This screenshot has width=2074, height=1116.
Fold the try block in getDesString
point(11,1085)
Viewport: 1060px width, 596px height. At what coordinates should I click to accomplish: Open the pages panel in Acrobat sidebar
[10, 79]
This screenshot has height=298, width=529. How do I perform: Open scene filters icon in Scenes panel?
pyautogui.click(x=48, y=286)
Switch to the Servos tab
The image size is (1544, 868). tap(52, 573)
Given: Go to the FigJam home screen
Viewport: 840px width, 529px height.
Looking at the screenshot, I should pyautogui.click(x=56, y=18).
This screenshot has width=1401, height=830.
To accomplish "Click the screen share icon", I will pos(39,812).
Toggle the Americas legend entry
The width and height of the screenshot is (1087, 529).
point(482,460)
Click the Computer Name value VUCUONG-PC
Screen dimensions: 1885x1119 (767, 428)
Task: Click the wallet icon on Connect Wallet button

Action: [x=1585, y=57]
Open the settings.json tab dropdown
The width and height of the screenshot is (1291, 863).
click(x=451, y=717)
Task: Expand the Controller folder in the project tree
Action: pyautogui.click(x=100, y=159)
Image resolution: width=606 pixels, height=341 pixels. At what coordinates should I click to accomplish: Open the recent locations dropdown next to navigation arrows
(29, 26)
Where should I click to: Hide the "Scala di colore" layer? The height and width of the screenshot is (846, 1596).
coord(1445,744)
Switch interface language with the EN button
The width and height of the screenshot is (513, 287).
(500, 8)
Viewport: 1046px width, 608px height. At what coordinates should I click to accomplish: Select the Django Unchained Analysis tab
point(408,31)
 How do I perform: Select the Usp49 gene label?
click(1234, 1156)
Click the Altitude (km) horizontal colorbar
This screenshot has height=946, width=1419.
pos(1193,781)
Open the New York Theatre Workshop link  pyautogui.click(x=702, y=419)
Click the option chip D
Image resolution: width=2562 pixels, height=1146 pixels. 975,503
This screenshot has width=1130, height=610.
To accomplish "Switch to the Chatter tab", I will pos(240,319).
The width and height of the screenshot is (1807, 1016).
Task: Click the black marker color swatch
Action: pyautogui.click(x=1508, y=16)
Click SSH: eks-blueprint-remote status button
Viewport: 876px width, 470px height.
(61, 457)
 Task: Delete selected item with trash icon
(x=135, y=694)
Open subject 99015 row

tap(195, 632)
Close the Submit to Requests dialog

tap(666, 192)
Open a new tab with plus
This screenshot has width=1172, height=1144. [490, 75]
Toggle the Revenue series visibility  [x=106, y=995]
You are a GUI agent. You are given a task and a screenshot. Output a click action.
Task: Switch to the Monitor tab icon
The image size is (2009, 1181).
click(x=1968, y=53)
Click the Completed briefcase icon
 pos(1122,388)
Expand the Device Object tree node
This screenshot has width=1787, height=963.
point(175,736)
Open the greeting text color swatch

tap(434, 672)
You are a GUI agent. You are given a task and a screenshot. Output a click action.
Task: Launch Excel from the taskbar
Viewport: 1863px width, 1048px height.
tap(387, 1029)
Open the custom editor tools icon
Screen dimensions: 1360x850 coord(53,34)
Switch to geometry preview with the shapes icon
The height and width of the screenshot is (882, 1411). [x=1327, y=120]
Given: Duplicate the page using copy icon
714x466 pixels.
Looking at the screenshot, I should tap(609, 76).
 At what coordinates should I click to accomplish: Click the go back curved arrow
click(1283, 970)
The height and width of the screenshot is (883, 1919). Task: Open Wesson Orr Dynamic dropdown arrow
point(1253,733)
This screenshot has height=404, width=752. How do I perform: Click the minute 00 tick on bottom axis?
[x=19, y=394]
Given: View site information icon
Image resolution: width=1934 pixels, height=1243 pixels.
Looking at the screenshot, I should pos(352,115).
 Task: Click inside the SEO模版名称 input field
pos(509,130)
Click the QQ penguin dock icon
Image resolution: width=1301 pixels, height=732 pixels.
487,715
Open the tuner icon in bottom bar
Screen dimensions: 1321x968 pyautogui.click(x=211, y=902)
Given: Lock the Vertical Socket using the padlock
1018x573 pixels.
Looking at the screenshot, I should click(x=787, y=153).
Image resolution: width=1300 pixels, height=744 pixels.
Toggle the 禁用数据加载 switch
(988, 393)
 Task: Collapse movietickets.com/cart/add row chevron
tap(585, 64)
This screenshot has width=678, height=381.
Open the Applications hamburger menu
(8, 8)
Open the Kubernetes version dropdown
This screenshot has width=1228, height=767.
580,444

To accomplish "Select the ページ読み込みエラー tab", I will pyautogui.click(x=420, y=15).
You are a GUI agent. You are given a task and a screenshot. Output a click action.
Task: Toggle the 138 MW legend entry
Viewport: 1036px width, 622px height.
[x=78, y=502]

══════════════════════════════

→ What the task requires: Review the entries above and return every line where "using" appears.

→ Written response:
Given: Duplicate the page using copy icon
Given: Lock the Vertical Socket using the padlock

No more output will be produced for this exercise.